The new open-source tool scans public AWS S3 buckets for secrets

A new open-source ‘S3crets Scanner’ scanner allows researchers and red-teamers to search for ‘secrets’ mistakenly stored in publicly exposed or company’s Amazon AWS S3 storage buckets.

Amazon S3 (Simple Storage Service) is a cloud storage service commonly used by companies to store software, services, and data in containers known as buckets.

Unfortunately, companies sometimes fail to properly secure their S3 buckets and thus publicly expose stored data to the Internet. 

This type of misconfiguration has caused data breaches in the past, with threat actors gaining access to employee or customer details, backups, and other types of data.

In addition to application data, source code or configuration files in the S3 buckets can also contain ‘secrets,’ which are authentication keys, access tokens, and API keys.

If these secrets are improperly exposed and accessed by threat actors, they could allow them far greater access to other services or even the company’s corporate network.

Scanning S3 for secrets

During an exercise examining SEGA’s recent assets exposure, security researcher Eilon Harel discovered that no tools for scanning accidental data leaks exist, so he decided to create his own automated scanner and release it as an open-source tool on GitHub.

To help with the timely discovery of exposed secrets on public S3 buckets, Harel created a Python tool named “S3crets Scanner” that automatically performs the following actions:

  • Use CSPM to get a list of public buckets
  • List the bucket content via API queries
  • Check for exposed textual files
  • Download the relevant textual files
  • Scan content for secrets
  • Forward results to SIEM
Actions performed by the S3crets Scanner
Actions performed by the S3crets Scanner

The scanner tool will only list S3 buckets that have the following configurations set to ‘False,’ meaning that exposure was likely accidental:

  • “BlockPublicAcls”
  • “BlockPublicPolicy”
  • “IgnorePublicAcls”
  • “RestrictPublicBuckets”

Any buckets that were intended to be public are filtered out from the list before the textual files are downloaded for the “secrets scanning” step.

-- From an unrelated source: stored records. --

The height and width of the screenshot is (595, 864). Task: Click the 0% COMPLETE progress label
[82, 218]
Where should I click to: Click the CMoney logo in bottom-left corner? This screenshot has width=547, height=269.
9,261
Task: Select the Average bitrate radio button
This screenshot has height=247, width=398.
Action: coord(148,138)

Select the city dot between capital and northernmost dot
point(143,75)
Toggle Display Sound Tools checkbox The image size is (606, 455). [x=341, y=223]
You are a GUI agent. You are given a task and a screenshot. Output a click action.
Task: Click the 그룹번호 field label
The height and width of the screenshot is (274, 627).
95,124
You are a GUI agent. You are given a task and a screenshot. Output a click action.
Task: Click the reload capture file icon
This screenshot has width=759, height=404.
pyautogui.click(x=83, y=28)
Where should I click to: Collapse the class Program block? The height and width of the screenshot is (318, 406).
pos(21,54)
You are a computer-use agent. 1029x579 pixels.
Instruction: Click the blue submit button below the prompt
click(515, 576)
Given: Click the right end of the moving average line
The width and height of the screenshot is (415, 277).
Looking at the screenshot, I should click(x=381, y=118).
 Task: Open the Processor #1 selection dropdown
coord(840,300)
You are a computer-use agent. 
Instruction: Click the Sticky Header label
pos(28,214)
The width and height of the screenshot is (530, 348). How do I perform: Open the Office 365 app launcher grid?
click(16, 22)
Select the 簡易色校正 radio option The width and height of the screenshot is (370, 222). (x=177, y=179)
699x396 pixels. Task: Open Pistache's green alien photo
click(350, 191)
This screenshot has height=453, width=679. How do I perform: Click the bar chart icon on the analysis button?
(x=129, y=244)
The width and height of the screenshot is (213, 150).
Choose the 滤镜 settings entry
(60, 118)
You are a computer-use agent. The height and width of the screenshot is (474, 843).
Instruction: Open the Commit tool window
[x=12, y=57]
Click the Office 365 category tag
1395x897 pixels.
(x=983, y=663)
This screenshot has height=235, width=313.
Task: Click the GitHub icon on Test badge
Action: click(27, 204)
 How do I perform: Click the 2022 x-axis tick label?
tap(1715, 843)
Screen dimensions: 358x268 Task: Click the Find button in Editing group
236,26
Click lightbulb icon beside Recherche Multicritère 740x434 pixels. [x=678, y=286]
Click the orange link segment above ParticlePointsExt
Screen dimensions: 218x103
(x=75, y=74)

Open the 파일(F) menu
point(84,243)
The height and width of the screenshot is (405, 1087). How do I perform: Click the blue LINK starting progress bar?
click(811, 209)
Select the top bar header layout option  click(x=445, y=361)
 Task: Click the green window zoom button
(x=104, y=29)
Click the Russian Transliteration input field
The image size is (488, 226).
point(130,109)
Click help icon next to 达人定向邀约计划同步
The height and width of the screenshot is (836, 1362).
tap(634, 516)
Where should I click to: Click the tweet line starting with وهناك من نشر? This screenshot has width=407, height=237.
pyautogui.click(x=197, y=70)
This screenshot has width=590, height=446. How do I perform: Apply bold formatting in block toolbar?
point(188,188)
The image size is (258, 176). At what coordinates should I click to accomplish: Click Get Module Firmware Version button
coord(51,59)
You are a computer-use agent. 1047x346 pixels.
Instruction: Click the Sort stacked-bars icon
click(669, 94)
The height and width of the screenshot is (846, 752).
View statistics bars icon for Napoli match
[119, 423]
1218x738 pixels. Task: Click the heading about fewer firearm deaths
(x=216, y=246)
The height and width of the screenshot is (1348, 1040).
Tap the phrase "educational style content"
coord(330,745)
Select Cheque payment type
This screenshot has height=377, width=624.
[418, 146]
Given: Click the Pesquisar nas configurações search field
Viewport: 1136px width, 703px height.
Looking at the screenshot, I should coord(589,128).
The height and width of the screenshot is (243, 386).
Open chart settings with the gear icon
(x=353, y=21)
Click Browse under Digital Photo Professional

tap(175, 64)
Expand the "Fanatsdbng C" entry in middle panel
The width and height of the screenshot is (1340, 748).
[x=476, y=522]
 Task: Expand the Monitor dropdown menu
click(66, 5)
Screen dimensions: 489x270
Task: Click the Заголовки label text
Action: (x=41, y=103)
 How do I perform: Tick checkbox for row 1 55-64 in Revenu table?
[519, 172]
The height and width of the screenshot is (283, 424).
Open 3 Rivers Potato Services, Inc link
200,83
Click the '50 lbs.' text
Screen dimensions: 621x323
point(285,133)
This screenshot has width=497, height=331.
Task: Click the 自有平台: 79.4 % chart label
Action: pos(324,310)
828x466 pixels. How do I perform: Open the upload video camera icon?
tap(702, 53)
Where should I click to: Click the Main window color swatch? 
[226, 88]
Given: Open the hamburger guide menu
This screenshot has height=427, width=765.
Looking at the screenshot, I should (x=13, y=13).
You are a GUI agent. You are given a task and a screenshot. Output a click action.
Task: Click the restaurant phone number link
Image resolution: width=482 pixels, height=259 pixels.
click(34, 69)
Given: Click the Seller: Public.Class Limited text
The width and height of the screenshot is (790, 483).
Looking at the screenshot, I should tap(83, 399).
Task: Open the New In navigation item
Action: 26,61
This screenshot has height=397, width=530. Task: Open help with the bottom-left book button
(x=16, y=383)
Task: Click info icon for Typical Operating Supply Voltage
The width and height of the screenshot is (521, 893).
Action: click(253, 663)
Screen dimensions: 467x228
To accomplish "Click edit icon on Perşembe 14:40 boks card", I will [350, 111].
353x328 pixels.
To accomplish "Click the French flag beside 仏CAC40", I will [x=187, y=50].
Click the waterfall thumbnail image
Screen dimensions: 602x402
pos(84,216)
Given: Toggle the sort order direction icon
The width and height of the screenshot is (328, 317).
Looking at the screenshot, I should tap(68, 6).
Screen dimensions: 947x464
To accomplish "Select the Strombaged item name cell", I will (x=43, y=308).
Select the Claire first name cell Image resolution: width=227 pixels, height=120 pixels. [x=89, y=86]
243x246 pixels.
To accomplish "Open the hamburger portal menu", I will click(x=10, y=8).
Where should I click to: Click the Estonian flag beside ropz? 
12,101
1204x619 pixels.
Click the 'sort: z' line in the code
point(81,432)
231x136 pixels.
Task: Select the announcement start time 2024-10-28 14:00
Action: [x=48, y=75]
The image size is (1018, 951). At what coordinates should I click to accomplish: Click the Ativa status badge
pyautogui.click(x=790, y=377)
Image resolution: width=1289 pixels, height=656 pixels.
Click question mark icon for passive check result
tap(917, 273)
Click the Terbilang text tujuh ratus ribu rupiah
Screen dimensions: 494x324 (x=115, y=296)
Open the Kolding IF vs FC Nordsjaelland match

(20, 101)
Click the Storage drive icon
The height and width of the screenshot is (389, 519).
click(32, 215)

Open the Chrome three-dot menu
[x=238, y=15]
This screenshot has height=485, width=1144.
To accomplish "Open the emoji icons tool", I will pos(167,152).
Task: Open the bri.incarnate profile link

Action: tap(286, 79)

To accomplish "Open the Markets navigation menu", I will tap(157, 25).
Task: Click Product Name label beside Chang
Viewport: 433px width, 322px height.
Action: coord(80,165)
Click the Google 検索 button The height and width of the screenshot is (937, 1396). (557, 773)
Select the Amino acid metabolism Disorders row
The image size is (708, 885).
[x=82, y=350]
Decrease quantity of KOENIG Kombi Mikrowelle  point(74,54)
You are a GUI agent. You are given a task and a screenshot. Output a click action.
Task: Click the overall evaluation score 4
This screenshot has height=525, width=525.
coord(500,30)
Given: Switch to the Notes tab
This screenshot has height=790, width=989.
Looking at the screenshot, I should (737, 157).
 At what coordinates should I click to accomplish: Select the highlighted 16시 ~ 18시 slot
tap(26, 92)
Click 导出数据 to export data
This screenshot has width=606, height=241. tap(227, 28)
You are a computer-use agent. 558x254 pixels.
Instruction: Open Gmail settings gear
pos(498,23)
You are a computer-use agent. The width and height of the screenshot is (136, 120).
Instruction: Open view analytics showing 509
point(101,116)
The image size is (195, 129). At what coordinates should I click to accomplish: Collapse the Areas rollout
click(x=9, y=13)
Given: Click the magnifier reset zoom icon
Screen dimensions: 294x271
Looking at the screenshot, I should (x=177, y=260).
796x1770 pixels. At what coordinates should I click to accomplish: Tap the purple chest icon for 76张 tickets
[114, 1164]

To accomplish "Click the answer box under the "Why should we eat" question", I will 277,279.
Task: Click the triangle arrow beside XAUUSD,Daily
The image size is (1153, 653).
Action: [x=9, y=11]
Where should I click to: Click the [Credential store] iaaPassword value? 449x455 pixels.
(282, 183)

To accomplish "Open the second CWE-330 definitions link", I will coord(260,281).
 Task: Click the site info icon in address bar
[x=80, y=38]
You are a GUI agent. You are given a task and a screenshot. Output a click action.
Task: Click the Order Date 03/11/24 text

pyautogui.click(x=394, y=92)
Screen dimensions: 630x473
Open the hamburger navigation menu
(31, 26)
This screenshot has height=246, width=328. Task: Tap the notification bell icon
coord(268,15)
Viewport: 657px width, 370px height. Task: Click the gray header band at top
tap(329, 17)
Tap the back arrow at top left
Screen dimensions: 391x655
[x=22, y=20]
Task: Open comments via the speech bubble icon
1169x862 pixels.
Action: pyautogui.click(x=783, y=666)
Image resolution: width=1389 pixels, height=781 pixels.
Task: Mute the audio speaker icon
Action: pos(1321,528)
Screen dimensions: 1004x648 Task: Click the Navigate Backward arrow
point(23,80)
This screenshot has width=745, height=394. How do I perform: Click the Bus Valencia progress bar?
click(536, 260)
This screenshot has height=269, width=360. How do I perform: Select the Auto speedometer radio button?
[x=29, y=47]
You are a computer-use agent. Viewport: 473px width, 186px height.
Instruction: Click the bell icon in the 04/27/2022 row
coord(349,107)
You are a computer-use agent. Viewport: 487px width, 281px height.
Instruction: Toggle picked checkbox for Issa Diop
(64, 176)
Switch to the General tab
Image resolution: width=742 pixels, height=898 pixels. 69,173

When scanning a bucket, the script will examine the content of text files using the Trufflehog3 tool, an improved Go-based version of the secrets scanner that can check for credentials and private keys on GitHub, GitLab, filesystems, and S3 buckets.

Trufflehog3 scans the files downloaded by S3crets using a set of custom rules designed by Harel, which target personally identifiable information (PII) exposure and internal access tokens.

When used periodically to scan an organization’s assets, the researcher believes that “S3crets Scanner” can help firms minimize the chances of data leaks or network breaches resulting from the exposure of secrets.

Finally, the tool can also be used for white-hat actions, like scanning publicly accessible buckets and notifying the owners of exposed secrets before bad actors find them.